Doing the Work – What Does That Even Mean?

Hello all! 

I have been having some great conversations with my amazing dreamers about what is spiritual practice, what is it to have one – and what does that have to do with “doing the homework/work” from our dream work.


In the early years of doing my own work with dreams and then working with dreamers with their dreams, I worked with the idea of having “homework” from my dream sessions, something I learned from one of my dreamwork teachers. Meaning, we took what came from the session and brought it to a place where I could apply it or work with it in my waking life between sessions. The idea was, then, to come back to the next session and “report” on if I did my homework or not. Often, there was some literal thing “to do” or “not do” and so the reporting came around these things.

Homework. It is not a great word for anything dreaming, in so many ways. 

What arises around our consciousness from opening dreams is work, of course. We work with the energy and magic of our dreams, bring it into learning and apply it to our lives. I do love calling it work, the work, doing my work because it is just that. Work. But while it is not always easy, not necessarily fun –  it can also be fun, challenging, hilarious and delightful. All of which is a kind of work.

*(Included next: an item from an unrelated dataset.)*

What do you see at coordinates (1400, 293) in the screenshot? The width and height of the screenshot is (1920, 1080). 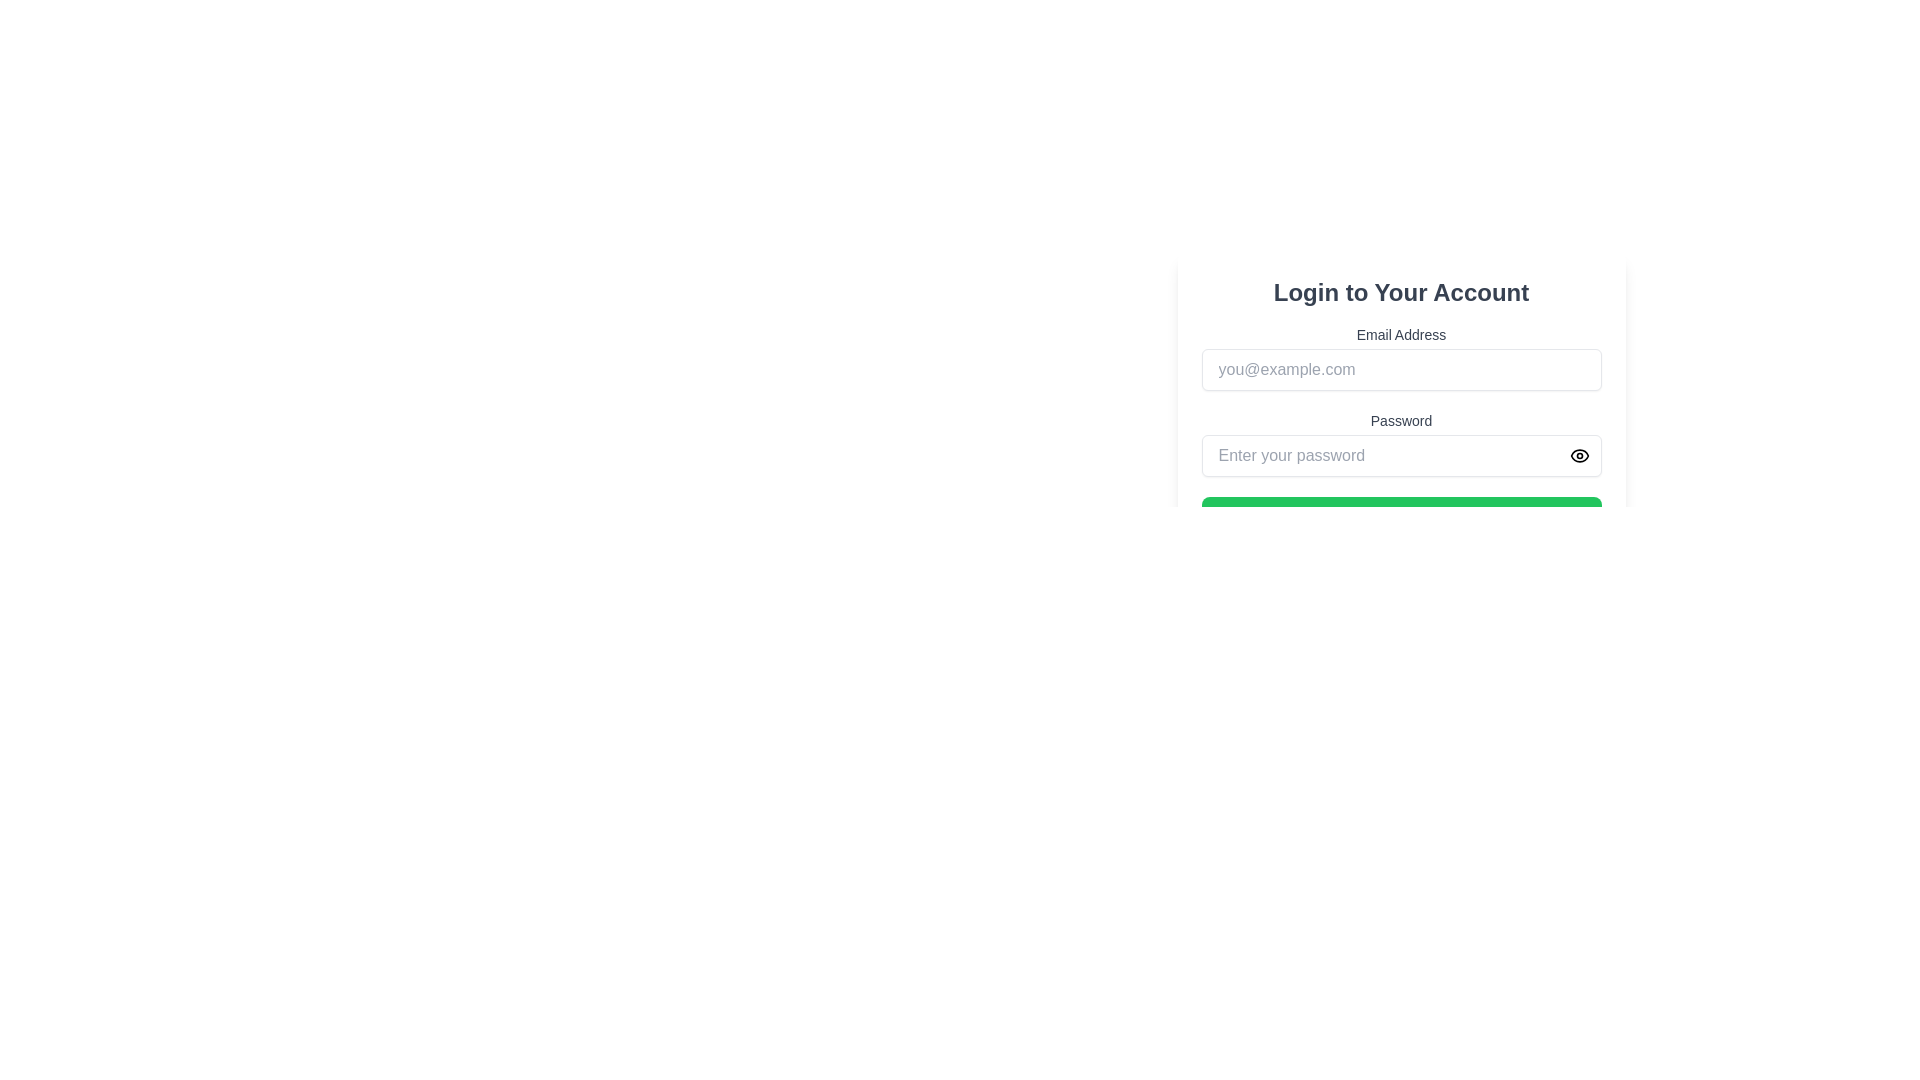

Dreaming is not school [well, not exactly!] and we do not have to be dutiful students coming back to sessions with examples of some choreographed homework or ideas of homework to turn in to our dreamwork practitioner who will then check our work and tell us if we did it right or not. This way of assigning homework and having expectations around the “doing” of it comes from an old way of learning – one that is quite patriarchal and honestly archaic.

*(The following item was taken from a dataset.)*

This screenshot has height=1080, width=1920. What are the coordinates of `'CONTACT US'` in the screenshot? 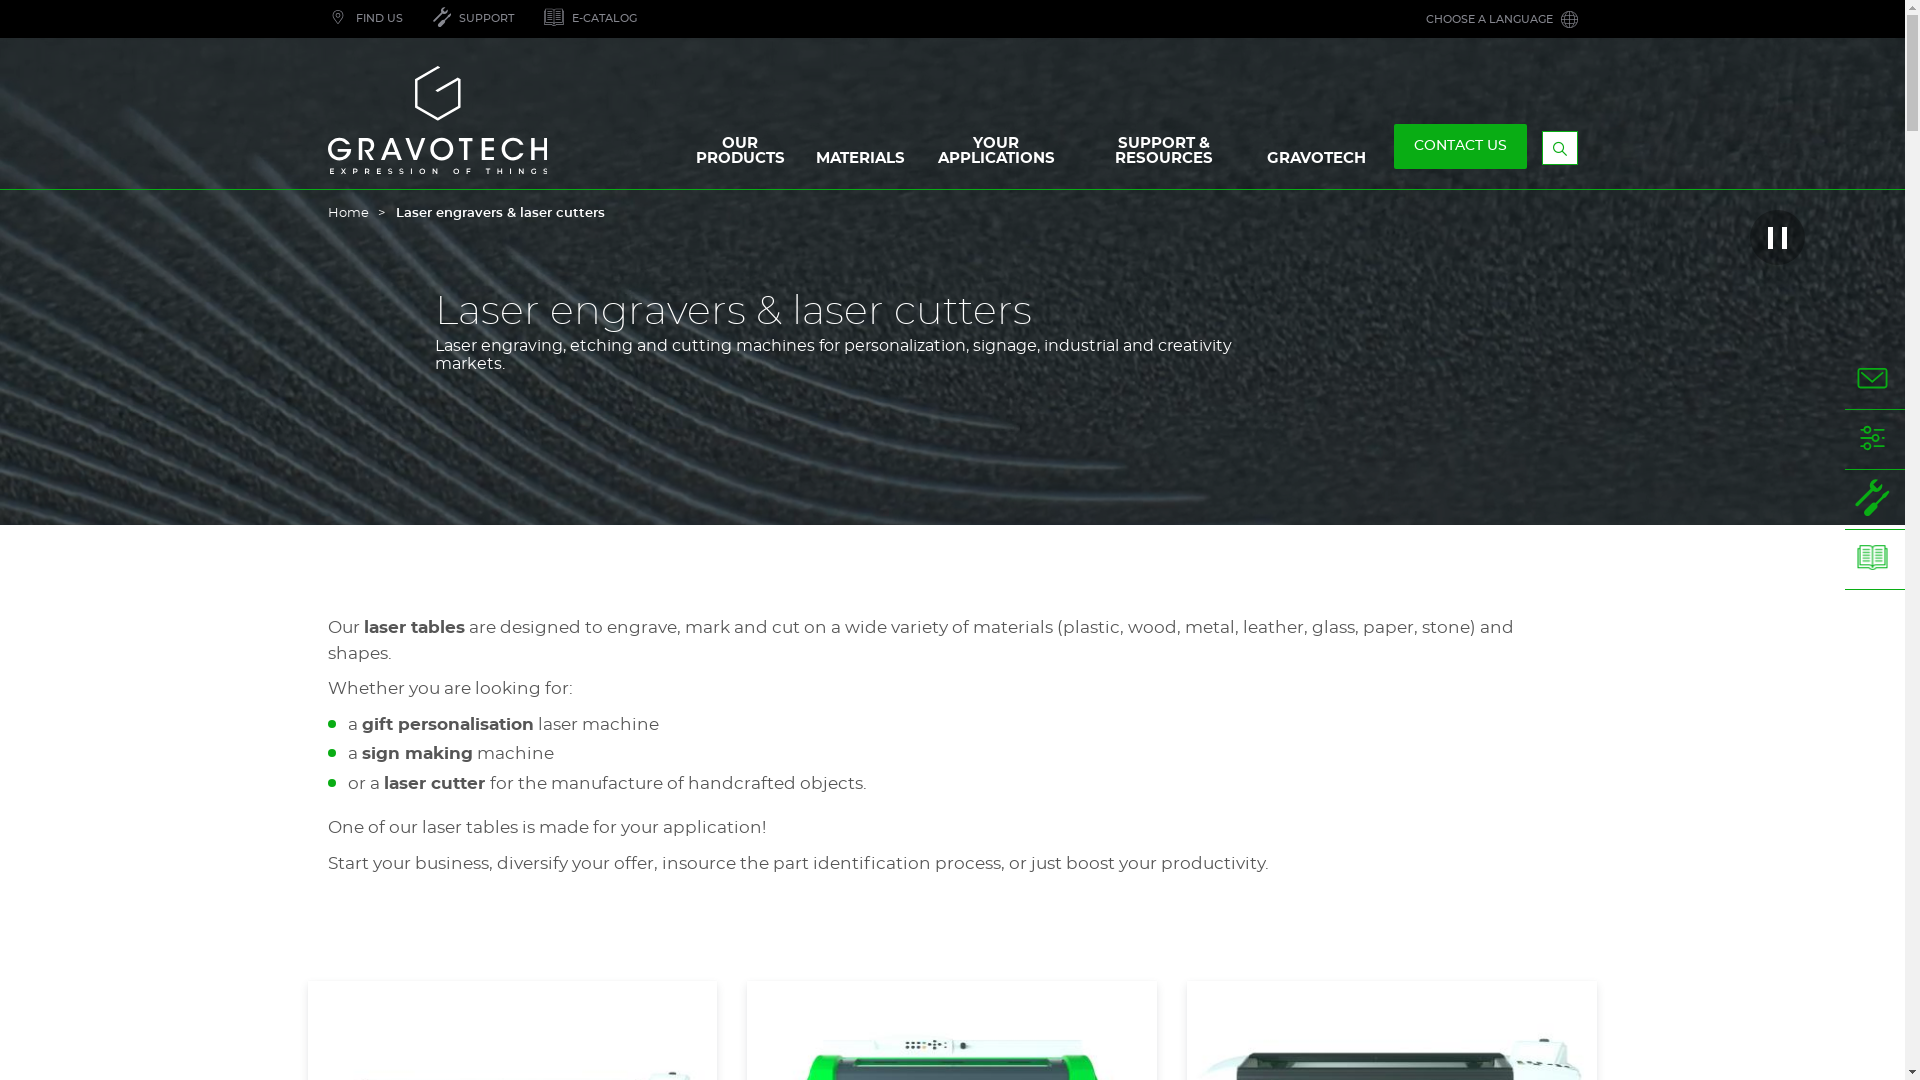 It's located at (1460, 145).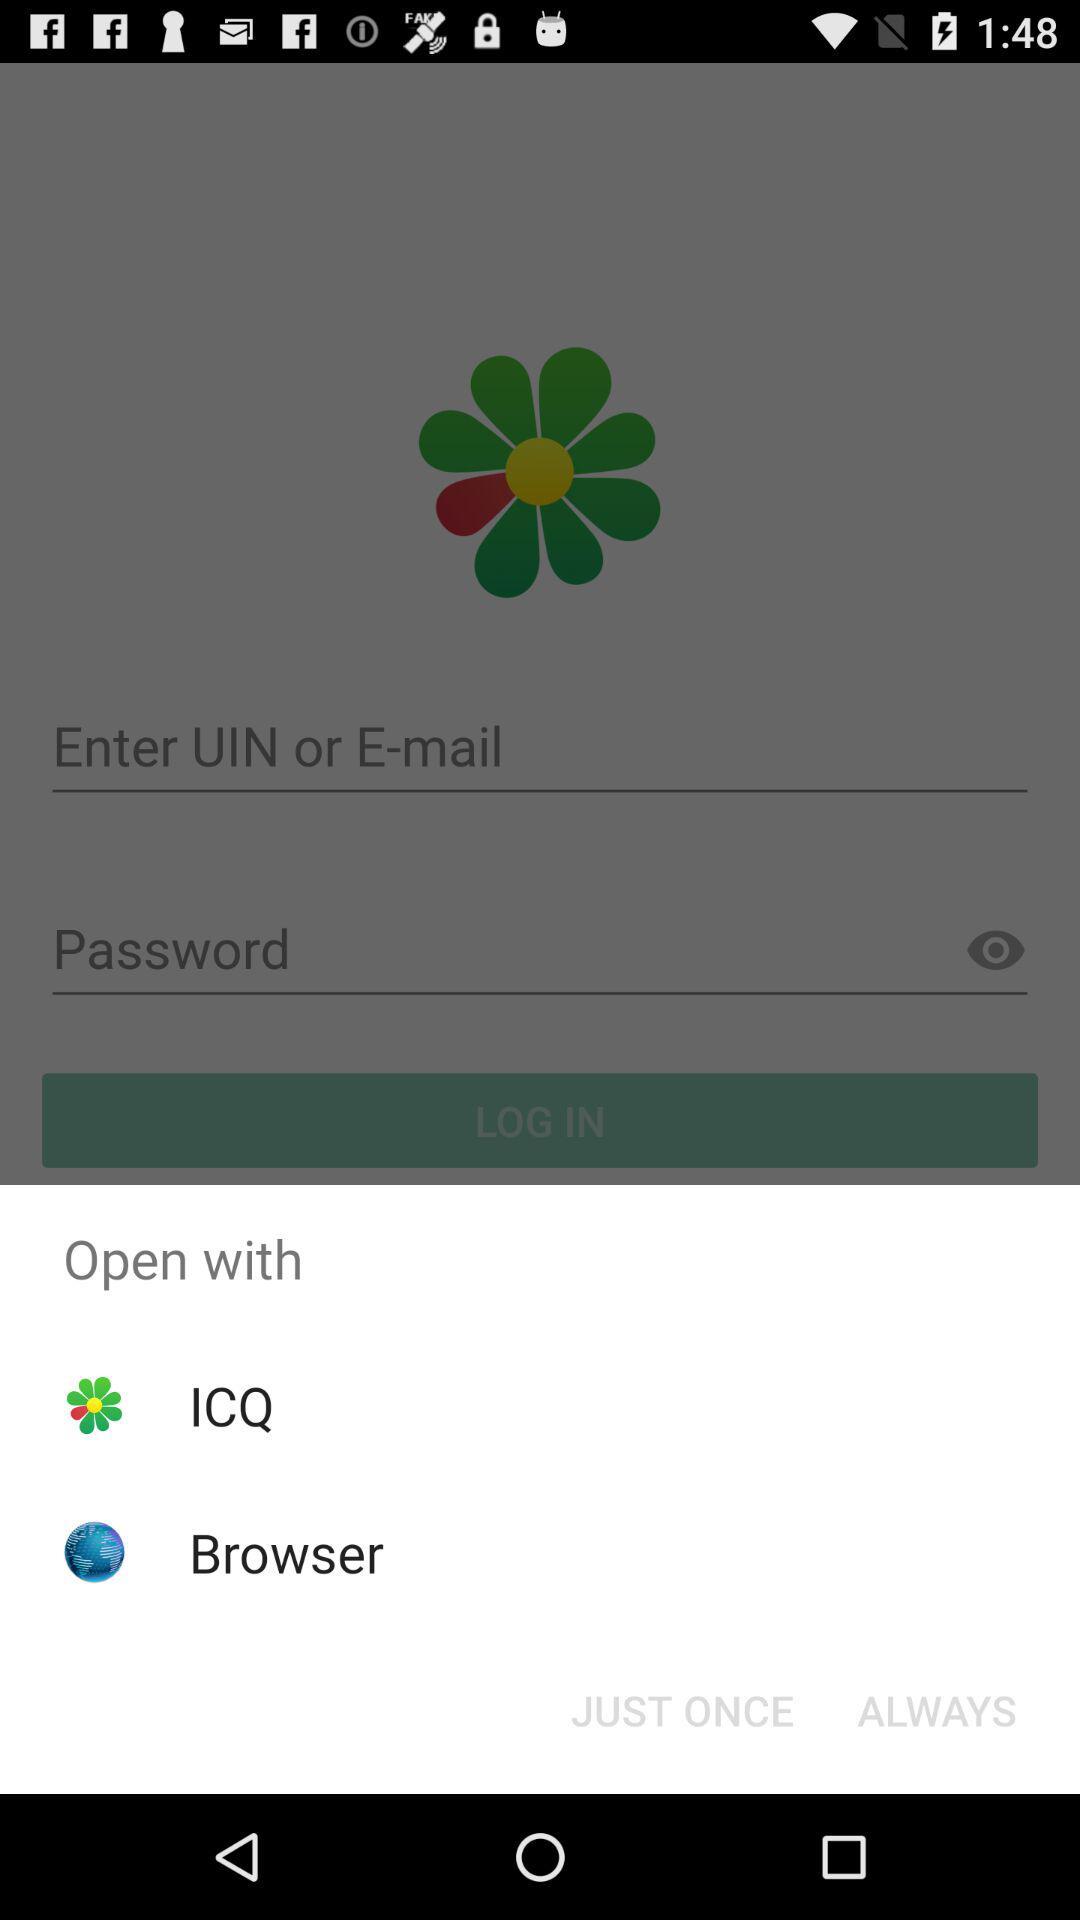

It is a way that implies “right” and “wrong” when it comes to how to be with our work. “Rights” and “wrongs” filtered through another’s ideas of right and wrong and how to “do the work” instead of based on the dreamer and the dreamer’s needs.

The Schoolmaster by 
Albrecht Dürer

No, how we engage our work from and with our dreams, how we find our way to be with what arises with our dreams is incredibly unique to each of us. There is no wrong way to do our work and there is no right way. There is the way we find that is ours.

I think of this around any and all spiritual practices, in truth, because we are all crazily unique and creative beings. How could doing our work be anything but unique and creative to us?

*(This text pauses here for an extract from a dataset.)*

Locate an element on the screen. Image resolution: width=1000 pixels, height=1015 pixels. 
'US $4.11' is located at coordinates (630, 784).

Some dreamers I work with do not even think about the work we do in session, do not really pause in their day-to-day to “do their work” and this is their way of being with it. They dive deeply in session, they are open and vulnerable and feisty and have their storms in session and in their lives, but they do not feel the need to consciously bring something from the sessions to their days.

Some dreamers I work with make the work from our sessions into prayers or meditations, have altars and put images from their dreams onto their altars. Some dreamers create from their dreamwork – they may do visual art or poetry or fiction or creative nonfiction. Some dreamers, sometimes, set timers on their phones every few hours to remind themselves of their work.

All of the ways we find to be with our dreams and our dreamwork, are perfect, gorgeous, interesting and inspiring. 

The most important element is this – does it resonate? Does it feel true? Does the way you work with your work feel right to you? This is how to know – and this is how to curate our practice.

Curate our practice. Meaning, we get to decide and delve into the ways to be with our practice and even to define what that even means.

Do I incorporate my dreamwork into prayer or meditation or bring it on runs with me? Do I journal about it or draw it or think about it on my way to my job? Do I do my work in my sessions and then let that naturally integrate without trying to think about it too much? Do I speak with others about it or keep in utterly private?

It is one of the things I love about dreaming, working with dreams. That it is a private practice, it is between me and my dreams and my definition of the divine. My dreaming is my dreaming. My work with my dreaming is also mine. Our dreams encourage us to find our way, to trust ourselves – to learn by feeling what feels true and what resonates. 

It is part of how the dreams work with us to find ourselves. Which is why there is no right or wrong – just what feels true.